Growing up in a landmark State Street home, she lost all but one of her seven siblings early in life. But as the daughter of the mayor of Albany and surrounded by numerous Schuyler kin, she had an advantaged childhood that brought her into contact with the most prominent families in the region.
Just past her nineteenth birthday, Anna married rising Albany merchant Volkert P. Douw. Between 1743 and 1760, their nine children were baptized in the Albany Dutch church where both parents were members, pewholders, and frequent baptism sponsors.
During the 1750s and 60s, these Douws were central personages in Albany society. Anna's civic-minded husband served as mayor of Albany from 1761 to 1770. By the end of his tenure at city hall, the middle-aged couple had relocated to the Douw family estate across the Hudson at "Wolvenhook" - leaving their city-based business to the next generation.

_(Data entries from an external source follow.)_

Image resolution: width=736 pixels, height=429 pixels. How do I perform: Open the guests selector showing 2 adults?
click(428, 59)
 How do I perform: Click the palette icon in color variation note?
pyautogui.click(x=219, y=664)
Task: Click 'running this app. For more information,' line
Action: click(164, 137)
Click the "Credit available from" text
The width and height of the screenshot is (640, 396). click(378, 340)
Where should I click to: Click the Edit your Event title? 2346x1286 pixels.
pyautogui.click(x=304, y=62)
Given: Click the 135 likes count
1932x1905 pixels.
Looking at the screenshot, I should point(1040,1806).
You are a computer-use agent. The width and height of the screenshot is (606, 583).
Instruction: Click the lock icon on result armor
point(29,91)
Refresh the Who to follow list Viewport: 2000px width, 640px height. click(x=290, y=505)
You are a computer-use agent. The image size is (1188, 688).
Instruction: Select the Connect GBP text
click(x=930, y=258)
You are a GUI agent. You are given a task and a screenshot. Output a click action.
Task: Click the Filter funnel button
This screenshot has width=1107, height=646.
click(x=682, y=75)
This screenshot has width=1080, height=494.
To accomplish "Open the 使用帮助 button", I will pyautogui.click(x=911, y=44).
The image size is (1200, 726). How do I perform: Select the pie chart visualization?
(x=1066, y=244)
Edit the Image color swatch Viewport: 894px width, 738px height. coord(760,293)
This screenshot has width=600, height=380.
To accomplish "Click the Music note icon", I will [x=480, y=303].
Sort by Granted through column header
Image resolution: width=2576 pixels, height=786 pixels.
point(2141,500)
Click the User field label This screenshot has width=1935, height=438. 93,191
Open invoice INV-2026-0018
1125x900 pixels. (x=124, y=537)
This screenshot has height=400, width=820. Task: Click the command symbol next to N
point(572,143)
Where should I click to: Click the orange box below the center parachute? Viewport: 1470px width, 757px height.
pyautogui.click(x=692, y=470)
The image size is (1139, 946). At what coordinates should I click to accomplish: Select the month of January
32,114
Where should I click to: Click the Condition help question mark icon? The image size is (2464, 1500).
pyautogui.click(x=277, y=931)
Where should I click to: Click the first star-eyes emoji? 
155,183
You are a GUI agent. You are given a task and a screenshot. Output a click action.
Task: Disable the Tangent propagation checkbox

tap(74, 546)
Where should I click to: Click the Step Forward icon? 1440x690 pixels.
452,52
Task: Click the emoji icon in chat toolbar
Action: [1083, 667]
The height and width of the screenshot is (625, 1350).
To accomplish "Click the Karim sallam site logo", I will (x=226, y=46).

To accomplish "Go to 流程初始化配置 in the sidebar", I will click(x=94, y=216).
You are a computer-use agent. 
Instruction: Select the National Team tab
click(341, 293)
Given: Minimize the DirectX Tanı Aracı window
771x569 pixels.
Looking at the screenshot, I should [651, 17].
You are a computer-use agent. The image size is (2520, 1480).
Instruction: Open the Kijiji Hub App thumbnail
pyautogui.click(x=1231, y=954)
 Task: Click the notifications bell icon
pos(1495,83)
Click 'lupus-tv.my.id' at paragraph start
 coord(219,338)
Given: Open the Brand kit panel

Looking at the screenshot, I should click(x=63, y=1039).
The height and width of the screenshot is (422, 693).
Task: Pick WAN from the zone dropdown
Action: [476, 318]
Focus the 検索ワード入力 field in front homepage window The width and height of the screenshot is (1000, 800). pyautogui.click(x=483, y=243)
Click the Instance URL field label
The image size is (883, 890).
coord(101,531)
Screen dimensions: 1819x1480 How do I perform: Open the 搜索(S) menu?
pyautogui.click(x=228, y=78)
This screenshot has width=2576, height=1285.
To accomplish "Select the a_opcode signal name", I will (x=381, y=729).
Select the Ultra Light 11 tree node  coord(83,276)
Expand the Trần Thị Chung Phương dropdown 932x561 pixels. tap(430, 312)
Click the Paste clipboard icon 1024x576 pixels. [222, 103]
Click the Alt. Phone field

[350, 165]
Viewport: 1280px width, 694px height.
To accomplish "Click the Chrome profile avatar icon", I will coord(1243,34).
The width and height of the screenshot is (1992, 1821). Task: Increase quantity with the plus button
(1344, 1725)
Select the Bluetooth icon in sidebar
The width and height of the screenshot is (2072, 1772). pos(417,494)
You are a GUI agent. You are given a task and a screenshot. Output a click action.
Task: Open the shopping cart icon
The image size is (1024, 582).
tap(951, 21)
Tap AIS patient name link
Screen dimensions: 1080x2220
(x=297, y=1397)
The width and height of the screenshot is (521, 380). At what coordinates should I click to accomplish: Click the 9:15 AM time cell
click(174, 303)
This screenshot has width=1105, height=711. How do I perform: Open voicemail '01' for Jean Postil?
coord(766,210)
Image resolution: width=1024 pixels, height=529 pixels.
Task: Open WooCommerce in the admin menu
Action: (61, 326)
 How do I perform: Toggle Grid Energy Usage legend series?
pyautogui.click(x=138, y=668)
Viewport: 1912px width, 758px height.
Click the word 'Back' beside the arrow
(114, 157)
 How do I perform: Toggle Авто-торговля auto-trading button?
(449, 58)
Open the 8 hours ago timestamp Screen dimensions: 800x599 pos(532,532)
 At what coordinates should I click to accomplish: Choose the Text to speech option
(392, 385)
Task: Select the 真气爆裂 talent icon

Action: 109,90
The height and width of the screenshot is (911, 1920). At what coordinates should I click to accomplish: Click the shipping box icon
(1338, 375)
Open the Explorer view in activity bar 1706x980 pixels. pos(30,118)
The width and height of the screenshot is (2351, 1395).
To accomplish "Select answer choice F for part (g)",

Anna's Greenbush home was spacious and was served by a large number of servants. Located on the river road south of the Van Rensselaer seat at Crailo, the Douws lived out their days in country comfort.
Two months after her seventy-first birthday, Anna De Peyster Douw died at Wolvenhook in June 1794 and was buried in the family cemetery. Her husband died in 1801 and was buried nearby.
The life of Anna De Peyster Douw is CAP biography number 7822. This profile is derived chiefly from family and community-based resources.